THE WORLD'S last known combat veteran of World War I has died in Australia, aged 110.

Claude "Chuckles" Choules, lied about his age to join the Royal Navy at the age of 15 and went on to serve in HMS Revenge.

He emigrated to Australia in the 1920s and served as a chief petty officer in the Royal Australian Navy until 1956.

What makes him extra unusual is that, having served in two world wars, Mr Choules became a pacifist and refused to join the Anzac Day commemoration parades.

After two world wars and 38 years in the service, I guess he had the right to decide.

Bosman

LAST week's piece on the Herman Charles Bosman revival at St Clements said nobody these days reads his original stories the way Patrick Mynhardt used to.

It seems I was wrong. Ria Hackland tells me Barbie Meyer, acclaimed actress and vocalist,"our very own home-grown beautiful blonde", has been telling Bosman stories to appreciative audiences on the lower South Coast for some time and has had rave reviews at the Grahamstown Festival.

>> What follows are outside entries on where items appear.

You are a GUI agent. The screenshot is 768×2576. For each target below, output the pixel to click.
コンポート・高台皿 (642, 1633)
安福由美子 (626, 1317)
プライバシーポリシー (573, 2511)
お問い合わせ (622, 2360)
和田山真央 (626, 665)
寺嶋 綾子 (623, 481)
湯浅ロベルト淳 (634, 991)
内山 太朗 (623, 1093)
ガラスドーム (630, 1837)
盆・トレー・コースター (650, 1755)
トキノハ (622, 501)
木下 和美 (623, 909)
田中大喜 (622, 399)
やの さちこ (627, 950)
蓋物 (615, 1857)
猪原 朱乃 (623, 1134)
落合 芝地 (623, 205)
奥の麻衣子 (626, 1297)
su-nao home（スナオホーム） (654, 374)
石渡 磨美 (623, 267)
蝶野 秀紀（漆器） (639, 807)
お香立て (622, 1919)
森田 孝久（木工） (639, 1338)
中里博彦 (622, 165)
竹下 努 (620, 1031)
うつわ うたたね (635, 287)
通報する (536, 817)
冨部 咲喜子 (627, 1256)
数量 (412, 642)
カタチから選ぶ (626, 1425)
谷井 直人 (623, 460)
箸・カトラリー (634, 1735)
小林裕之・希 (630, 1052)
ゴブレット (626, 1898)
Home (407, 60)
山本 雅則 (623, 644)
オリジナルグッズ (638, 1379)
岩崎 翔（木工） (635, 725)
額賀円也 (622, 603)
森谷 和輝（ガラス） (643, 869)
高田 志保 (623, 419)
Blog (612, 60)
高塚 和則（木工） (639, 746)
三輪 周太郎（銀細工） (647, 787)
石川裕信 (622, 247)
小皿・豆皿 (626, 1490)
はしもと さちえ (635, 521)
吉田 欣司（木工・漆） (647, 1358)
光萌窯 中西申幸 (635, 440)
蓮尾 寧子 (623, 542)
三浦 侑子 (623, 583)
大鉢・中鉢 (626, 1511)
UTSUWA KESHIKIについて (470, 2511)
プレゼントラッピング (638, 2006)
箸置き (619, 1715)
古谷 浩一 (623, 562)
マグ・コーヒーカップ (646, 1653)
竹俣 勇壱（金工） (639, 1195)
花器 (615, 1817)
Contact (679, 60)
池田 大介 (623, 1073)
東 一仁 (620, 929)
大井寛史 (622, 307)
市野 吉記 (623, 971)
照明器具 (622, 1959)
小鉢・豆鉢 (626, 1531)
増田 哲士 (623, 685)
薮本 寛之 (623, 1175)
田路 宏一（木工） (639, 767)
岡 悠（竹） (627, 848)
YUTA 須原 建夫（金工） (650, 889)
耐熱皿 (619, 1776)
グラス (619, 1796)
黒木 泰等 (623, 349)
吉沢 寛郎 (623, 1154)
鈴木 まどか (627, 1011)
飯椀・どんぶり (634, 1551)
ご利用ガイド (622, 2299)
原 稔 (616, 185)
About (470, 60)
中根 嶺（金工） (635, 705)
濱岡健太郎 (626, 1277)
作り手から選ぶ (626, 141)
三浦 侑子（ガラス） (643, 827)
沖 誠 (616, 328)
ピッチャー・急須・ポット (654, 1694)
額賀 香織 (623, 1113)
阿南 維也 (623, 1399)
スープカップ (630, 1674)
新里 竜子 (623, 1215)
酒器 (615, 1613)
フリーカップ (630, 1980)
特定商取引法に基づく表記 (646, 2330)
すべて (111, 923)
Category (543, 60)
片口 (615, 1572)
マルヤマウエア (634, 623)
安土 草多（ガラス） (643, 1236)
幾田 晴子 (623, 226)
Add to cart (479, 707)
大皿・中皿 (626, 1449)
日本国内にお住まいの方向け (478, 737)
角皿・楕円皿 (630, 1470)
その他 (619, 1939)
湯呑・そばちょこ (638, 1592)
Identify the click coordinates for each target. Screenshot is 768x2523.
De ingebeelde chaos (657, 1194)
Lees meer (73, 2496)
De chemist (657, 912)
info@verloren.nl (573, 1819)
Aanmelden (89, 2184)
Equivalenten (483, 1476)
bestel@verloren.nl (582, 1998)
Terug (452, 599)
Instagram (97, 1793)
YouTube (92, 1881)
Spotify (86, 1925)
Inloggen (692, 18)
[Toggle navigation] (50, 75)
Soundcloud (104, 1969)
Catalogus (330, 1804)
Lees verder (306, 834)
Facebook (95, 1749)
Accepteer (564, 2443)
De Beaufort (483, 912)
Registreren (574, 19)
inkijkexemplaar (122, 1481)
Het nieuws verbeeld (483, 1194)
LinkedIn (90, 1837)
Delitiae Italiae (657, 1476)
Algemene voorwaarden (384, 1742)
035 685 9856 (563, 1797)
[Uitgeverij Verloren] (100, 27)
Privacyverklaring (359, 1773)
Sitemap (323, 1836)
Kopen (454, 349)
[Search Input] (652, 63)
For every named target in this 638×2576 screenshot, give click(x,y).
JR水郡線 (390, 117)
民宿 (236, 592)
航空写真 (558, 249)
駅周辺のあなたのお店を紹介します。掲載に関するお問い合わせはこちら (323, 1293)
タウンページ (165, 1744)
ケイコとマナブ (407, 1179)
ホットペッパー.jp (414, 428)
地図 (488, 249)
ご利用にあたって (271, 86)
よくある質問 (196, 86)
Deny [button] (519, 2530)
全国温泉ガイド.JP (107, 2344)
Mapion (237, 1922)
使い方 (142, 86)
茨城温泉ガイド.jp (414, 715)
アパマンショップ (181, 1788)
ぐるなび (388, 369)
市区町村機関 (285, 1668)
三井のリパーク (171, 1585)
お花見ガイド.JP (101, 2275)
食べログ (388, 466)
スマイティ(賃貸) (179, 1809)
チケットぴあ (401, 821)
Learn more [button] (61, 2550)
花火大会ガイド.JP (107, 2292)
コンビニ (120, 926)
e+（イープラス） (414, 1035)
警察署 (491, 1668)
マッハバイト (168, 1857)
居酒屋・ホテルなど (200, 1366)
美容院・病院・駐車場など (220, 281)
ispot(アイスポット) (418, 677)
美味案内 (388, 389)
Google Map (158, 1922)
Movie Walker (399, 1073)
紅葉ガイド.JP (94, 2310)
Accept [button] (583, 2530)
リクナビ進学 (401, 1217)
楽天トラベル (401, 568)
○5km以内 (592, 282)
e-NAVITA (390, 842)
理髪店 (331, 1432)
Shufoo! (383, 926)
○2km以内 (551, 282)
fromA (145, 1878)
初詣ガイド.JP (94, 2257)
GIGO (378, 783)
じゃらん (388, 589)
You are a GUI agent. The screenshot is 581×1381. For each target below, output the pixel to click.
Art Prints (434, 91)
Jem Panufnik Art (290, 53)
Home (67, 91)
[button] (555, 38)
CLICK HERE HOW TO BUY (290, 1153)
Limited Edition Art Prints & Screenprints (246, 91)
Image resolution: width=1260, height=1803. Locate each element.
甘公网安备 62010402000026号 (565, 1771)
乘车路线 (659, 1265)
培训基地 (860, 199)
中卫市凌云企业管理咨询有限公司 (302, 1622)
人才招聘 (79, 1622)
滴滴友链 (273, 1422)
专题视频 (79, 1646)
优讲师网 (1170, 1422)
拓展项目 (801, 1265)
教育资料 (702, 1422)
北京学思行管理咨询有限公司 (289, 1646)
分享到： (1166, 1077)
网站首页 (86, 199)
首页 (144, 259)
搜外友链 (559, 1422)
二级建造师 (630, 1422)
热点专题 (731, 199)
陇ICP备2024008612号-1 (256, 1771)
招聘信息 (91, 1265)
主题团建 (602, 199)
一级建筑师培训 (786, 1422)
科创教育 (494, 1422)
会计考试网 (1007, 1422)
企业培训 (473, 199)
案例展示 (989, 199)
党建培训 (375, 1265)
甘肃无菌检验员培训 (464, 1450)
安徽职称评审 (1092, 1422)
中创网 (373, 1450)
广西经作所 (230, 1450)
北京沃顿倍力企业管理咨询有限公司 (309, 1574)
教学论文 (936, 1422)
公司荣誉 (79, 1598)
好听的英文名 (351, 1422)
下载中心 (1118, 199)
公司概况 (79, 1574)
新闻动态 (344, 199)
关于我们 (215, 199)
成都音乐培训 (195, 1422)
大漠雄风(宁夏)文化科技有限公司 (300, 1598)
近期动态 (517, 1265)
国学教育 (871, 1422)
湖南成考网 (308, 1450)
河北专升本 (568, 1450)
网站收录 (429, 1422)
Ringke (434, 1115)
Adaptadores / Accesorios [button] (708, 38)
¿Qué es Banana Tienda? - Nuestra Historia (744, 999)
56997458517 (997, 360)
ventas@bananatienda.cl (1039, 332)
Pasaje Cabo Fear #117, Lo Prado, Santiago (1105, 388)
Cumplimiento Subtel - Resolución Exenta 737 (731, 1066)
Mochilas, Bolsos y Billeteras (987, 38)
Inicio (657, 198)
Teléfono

That's nice to know. Do we go to Margate or does Barbie come to St Clements?

Officials say 'Neigh!'

THE BRITS are nutty about dogs but they draw the line at ponies. A man accompanied by a small white pony arrived at the railway station at Wrexham, in Wales, and tried to buy two tickets to Holyhead.

He was told the pony could not travel by train, at which he took it down to the platform in a lift, no doubt planning to board anyway.

Railway officials intervened, at which the man and the pony went away, leaving on the platform a couple of steaming mementoes.

No pony express in Wales, it seems.

 

Tailpiece

 

A PHARMACY stocks knowledge pills. One small pill and you're guaranteed a first in English literature. Or history, economics, psychology or whatever.

 

A student asks for a mathematics pill. The pharmacist produces a pill the size of a tennis ball.

 

"What's this?"

 

"Well maths always was a bit difficult to swallow."

 

Last word

 

It is not bigotry to be certain we are right; but it is bigotry to be unable to imagine how we might possibly have gone wrong.